Sie zählten zum kulturell aufgeschlossenen jüdischen Großbürgertum Wiens in der Zeit des Fin de siècle. Ferdinand Bloch selbst hatte die Zuckerfabrik seines Vaters erfolgreich zu einem europaweit tätigen Unternehmen gemacht. Im Salon von Adele und Ferdinand Bloch-Bauer trafen sich Künstler, Schriftsteller und sozialdemokratische Politiker wie Karl Renner, der spätere erste Staatskanzler der Ersten Republik, und Julius Tandler.
Maria Altmann (1916–2011), Nichte Adele Bloch-Bauers und Miterbin des Bildes, beschrieb ihre Tante als: „Leidend, immer mit Kopfweh, rauchend wie ein Schlot, furchtbar zart und dunkel. Ein durchgeistigtes Gesicht, süffisant, elegant.“[1]
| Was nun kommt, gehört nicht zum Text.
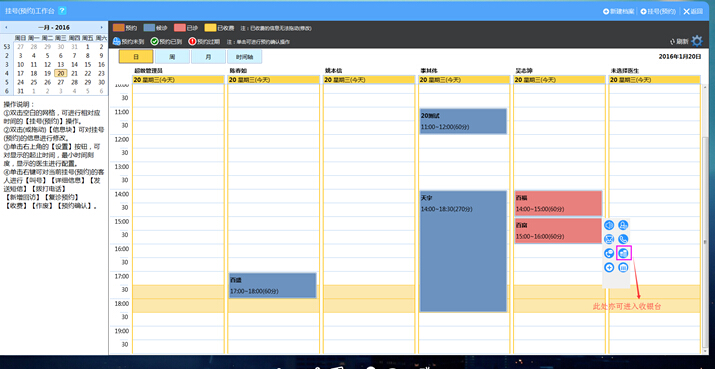
Task: Click the phone call icon in popup
Action: pyautogui.click(x=623, y=239)
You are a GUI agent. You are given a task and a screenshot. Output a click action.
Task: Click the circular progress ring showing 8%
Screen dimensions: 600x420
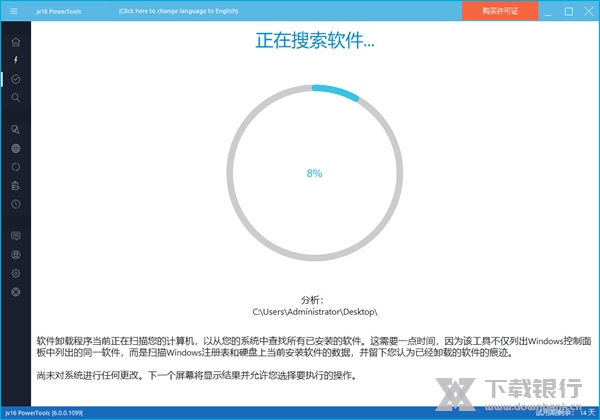tap(314, 88)
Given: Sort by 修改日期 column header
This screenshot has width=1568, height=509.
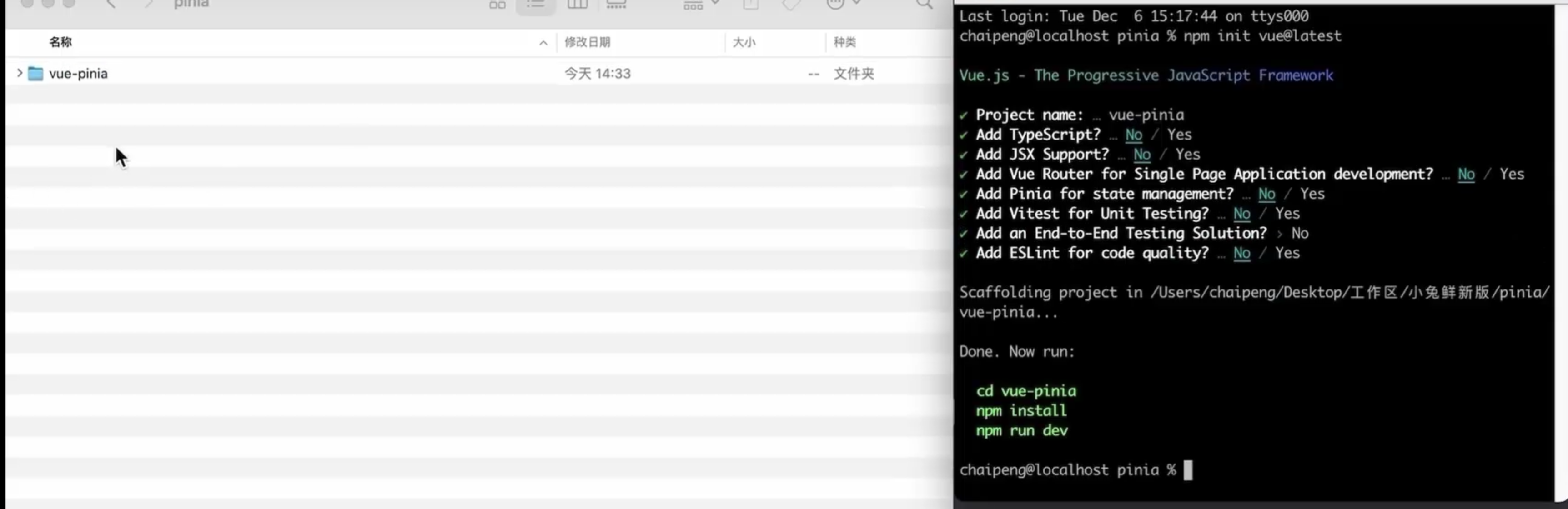Looking at the screenshot, I should [587, 42].
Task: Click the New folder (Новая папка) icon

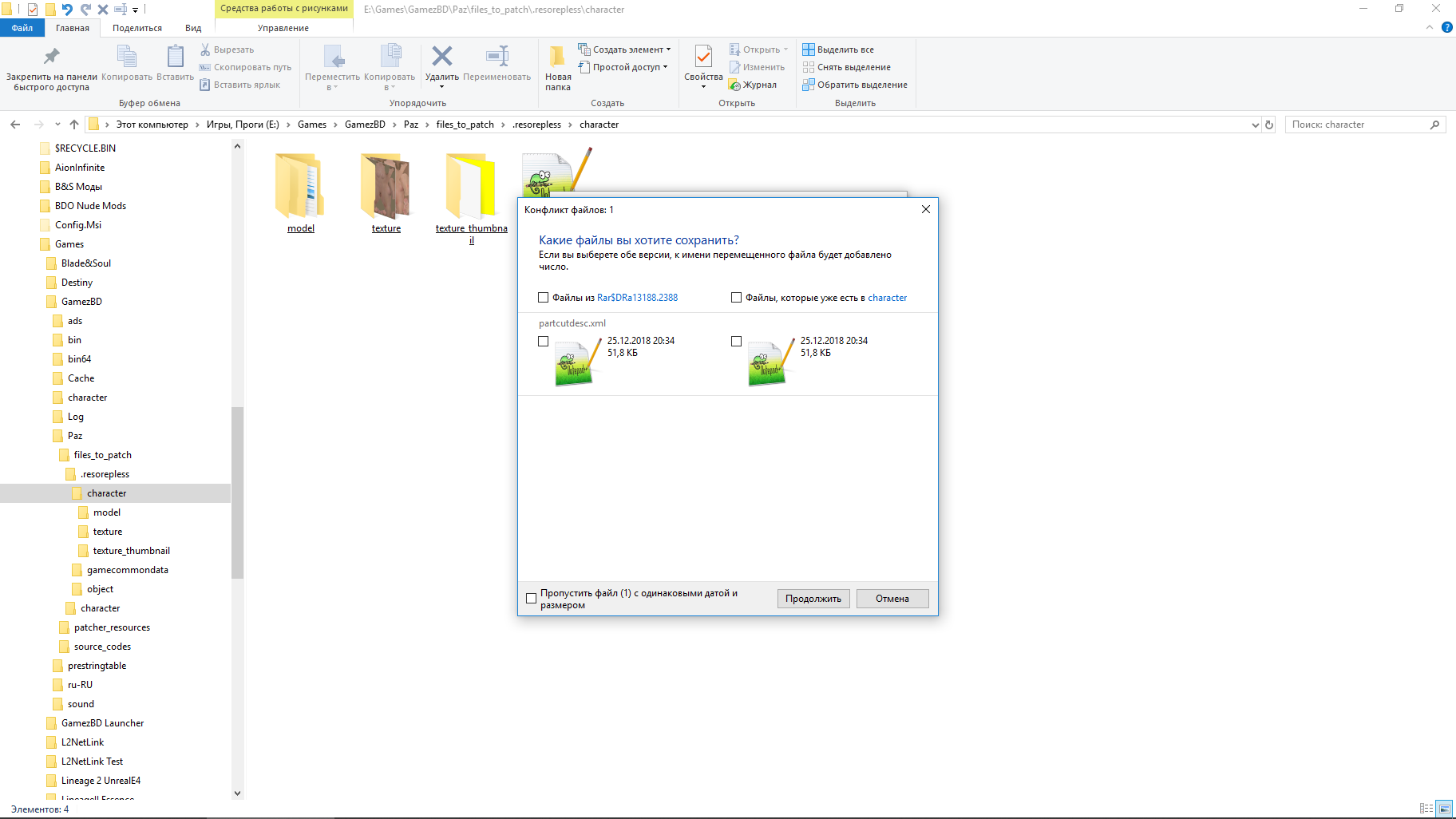Action: (x=557, y=57)
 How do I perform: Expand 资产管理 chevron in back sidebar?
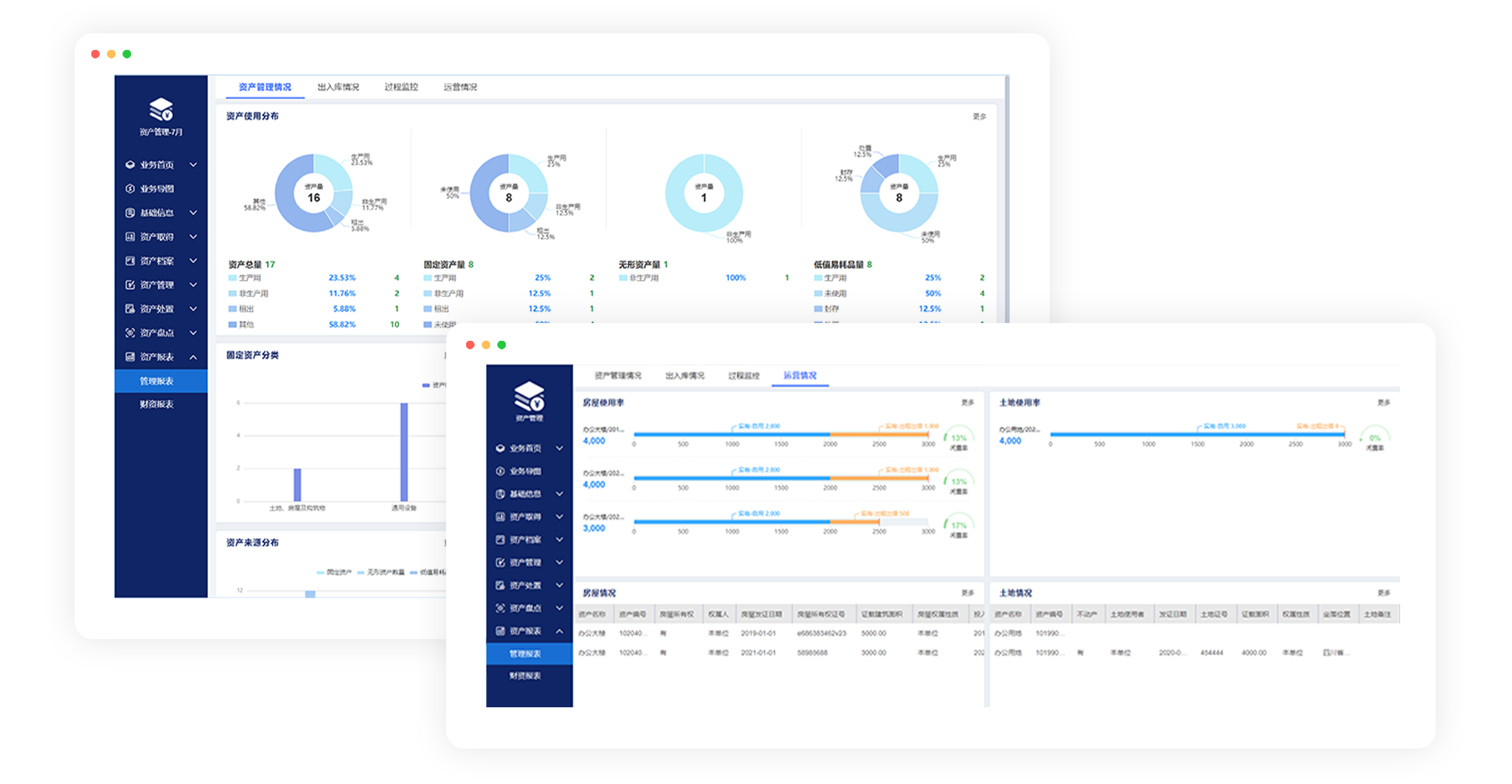click(193, 284)
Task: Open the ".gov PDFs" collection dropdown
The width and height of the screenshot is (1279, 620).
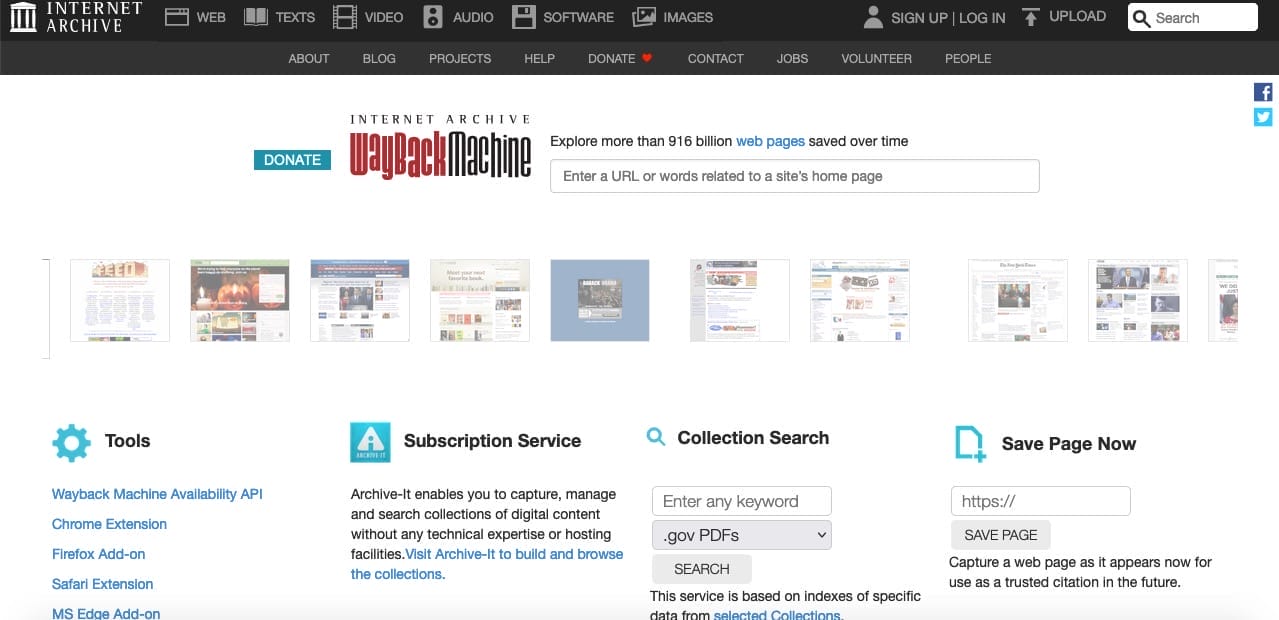Action: tap(740, 535)

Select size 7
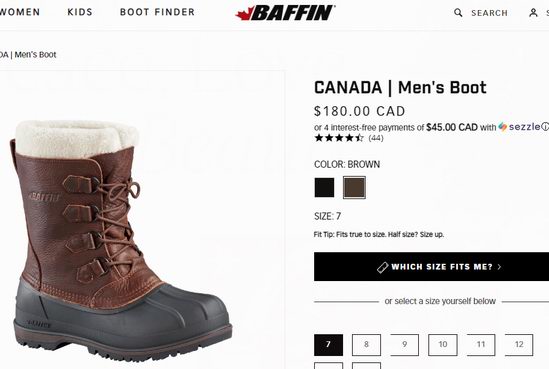(x=328, y=344)
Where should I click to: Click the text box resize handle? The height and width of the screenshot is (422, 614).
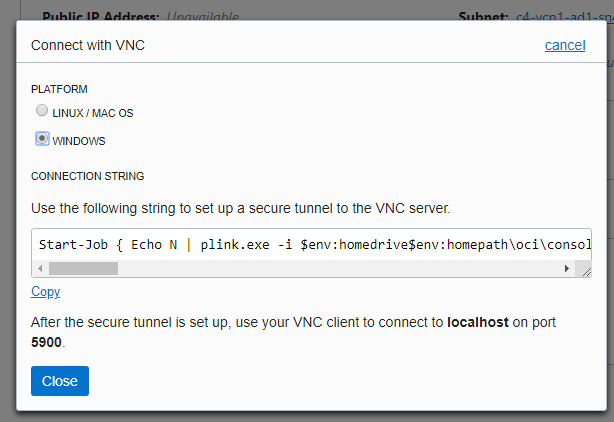click(x=585, y=270)
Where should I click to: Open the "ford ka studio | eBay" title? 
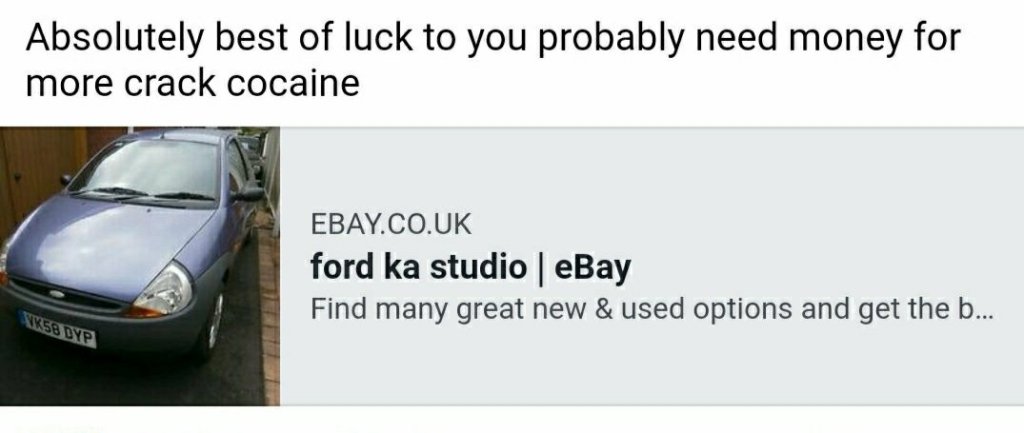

Unter den Künstlern, die von dem Paar unterstützt wurden, war Gustav Klimt, den schon seit 1899 eine Freundschaft mit Adele Bloch-Bauer verband. 1901 vollendete er das Porträt Judith I, einen Halbakt zur biblischen Figur Judith, bei dem Adele Bloch-Bauer als Modell diente, ohne dass dies bekannt wurde. 1909 entstand Judith II und auch bei diesem Bild wurde sehr wahrscheinlich Adele Bloch-Bauer dargestellt.[2]
- Judith I (1901)
- Judith II (1909)
- Adele Bloch-Bauer II (1912)
Neben dem Bildnis Adele Bloch-Bauer I kaufte Ferdinand Bloch-Bauer ein weiteres Porträt seiner Gattin, Adele Bloch-Bauer II (1912), sowie vier Landschaftsbilder des Malers: Birkenwald (1903), Schloß Kammer am Attersee III (1910), Apfelbaum I (um 1912) und Häuser in Unterach (um 1916). Auch das Bildnis Amalie Zuckerkandl (1917/1918) wurde von Bloch-Bauer erworben.
Entstehung des Bildes
Im Jahr 1903 erhielt Gustav Klimt von Ferdinand Bloch-Bauer den Auftrag, ein Porträt seiner Frau anzufertigen. In den folgenden Jahren erstellte er über 100 Zeichnungen und Studien für das Gemälde, bis er es 1907 als Adele Bloch-Bauer I präsentieren konnte. Die folgenden vier Skizzen stammten dabei alle aus dem Jahr 1903 und wurden mit schwarzer Kreide gefertigt:[3]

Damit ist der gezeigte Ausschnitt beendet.